[Records supplied Boundary: Start]
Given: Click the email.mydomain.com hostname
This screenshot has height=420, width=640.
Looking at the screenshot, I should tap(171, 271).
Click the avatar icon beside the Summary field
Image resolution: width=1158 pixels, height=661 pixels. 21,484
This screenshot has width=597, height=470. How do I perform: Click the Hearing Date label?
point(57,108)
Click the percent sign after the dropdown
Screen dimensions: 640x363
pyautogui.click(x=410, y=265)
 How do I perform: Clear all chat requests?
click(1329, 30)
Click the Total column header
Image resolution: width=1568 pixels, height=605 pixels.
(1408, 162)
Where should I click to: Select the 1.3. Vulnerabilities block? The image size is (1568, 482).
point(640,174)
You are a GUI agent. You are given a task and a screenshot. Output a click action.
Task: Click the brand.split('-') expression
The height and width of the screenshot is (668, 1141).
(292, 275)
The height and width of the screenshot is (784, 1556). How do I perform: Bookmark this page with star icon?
[Records supplied Boundary: End]
→ **To do**: The expected result is an exact transcription of the lines from the one containing "How do I perform: Clear all chat requests?" through the end of the records above; please include both ends.

→ **Solution for this exercise**:
 How do I perform: Clear all chat requests?
click(1329, 30)
Click the Total column header
Image resolution: width=1568 pixels, height=605 pixels.
(1408, 162)
Where should I click to: Select the 1.3. Vulnerabilities block? The image size is (1568, 482).
point(640,174)
You are a GUI agent. You are given a task and a screenshot. Output a click action.
Task: Click the brand.split('-') expression
The height and width of the screenshot is (668, 1141).
(292, 275)
The height and width of the screenshot is (784, 1556). How do I perform: Bookmark this page with star icon?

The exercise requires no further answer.